→ Task to carry out
Every entry must appear in the answer exactly as it does here.

Stored records:
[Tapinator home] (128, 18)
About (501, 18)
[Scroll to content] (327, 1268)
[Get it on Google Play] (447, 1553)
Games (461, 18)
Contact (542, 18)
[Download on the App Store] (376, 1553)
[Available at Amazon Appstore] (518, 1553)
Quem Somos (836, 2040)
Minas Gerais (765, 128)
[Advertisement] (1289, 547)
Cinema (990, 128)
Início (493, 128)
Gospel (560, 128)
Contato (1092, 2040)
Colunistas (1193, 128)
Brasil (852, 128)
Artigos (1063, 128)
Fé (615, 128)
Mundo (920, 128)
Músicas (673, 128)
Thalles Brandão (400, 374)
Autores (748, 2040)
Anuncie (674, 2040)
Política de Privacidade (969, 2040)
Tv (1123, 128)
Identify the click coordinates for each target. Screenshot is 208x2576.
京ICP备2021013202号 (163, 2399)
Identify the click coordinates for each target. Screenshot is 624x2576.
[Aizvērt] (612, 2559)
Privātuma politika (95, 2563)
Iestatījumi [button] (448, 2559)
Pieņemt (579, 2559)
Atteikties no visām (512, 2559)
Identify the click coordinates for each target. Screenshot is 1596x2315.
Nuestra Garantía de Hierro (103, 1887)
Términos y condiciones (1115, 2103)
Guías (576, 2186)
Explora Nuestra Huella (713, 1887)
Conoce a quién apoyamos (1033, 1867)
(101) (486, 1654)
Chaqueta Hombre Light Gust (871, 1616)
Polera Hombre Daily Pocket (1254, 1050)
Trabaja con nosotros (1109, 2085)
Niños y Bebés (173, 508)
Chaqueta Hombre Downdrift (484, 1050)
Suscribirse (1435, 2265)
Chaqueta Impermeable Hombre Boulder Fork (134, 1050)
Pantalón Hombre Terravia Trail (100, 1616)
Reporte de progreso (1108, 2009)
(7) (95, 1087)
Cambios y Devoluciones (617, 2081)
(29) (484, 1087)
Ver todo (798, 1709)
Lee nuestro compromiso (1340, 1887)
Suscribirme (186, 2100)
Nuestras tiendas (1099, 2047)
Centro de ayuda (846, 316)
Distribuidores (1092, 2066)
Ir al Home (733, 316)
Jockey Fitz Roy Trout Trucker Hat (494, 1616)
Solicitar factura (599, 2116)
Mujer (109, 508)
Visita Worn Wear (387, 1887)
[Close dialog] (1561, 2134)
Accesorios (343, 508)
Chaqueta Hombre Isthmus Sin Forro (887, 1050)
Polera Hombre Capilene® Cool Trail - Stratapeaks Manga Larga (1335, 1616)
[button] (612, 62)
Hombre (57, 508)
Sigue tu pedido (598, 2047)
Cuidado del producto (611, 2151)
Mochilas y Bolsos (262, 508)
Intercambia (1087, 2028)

→ Result below
[Tapinator home] (128, 18)
About (501, 18)
[Scroll to content] (327, 1268)
[Get it on Google Play] (447, 1553)
Games (461, 18)
Contact (542, 18)
[Download on the App Store] (376, 1553)
[Available at Amazon Appstore] (518, 1553)
Quem Somos (836, 2040)
Minas Gerais (765, 128)
[Advertisement] (1289, 547)
Cinema (990, 128)
Início (493, 128)
Gospel (560, 128)
Contato (1092, 2040)
Colunistas (1193, 128)
Brasil (852, 128)
Artigos (1063, 128)
Fé (615, 128)
Mundo (920, 128)
Músicas (673, 128)
Thalles Brandão (400, 374)
Autores (748, 2040)
Anuncie (674, 2040)
Política de Privacidade (969, 2040)
Tv (1123, 128)
Identify the click coordinates for each target. Screenshot is 208x2576.
京ICP备2021013202号 (163, 2399)
Identify the click coordinates for each target. Screenshot is 624x2576.
[Aizvērt] (612, 2559)
Privātuma politika (95, 2563)
Iestatījumi [button] (448, 2559)
Pieņemt (579, 2559)
Atteikties no visām (512, 2559)
Identify the click coordinates for each target. Screenshot is 1596x2315.
Nuestra Garantía de Hierro (103, 1887)
Términos y condiciones (1115, 2103)
Guías (576, 2186)
Explora Nuestra Huella (713, 1887)
Conoce a quién apoyamos (1033, 1867)
(101) (486, 1654)
Chaqueta Hombre Light Gust (871, 1616)
Polera Hombre Daily Pocket (1254, 1050)
Trabaja con nosotros (1109, 2085)
Niños y Bebés (173, 508)
Chaqueta Hombre Downdrift (484, 1050)
Suscribirse (1435, 2265)
Chaqueta Impermeable Hombre Boulder Fork (134, 1050)
Pantalón Hombre Terravia Trail (100, 1616)
Reporte de progreso (1108, 2009)
(7) (95, 1087)
Cambios y Devoluciones (617, 2081)
(29) (484, 1087)
Ver todo (798, 1709)
Lee nuestro compromiso (1340, 1887)
Suscribirme (186, 2100)
Nuestras tiendas (1099, 2047)
Centro de ayuda (846, 316)
Distribuidores (1092, 2066)
Ir al Home (733, 316)
Jockey Fitz Roy Trout Trucker Hat (494, 1616)
Solicitar factura (599, 2116)
Mujer (109, 508)
Visita Worn Wear (387, 1887)
[Close dialog] (1561, 2134)
Accesorios (343, 508)
Chaqueta Hombre Isthmus Sin Forro (887, 1050)
Polera Hombre Capilene® Cool Trail - Stratapeaks Manga Larga (1335, 1616)
[button] (612, 62)
Hombre (57, 508)
Sigue tu pedido (598, 2047)
Cuidado del producto (611, 2151)
Mochilas y Bolsos (262, 508)
Intercambia (1087, 2028)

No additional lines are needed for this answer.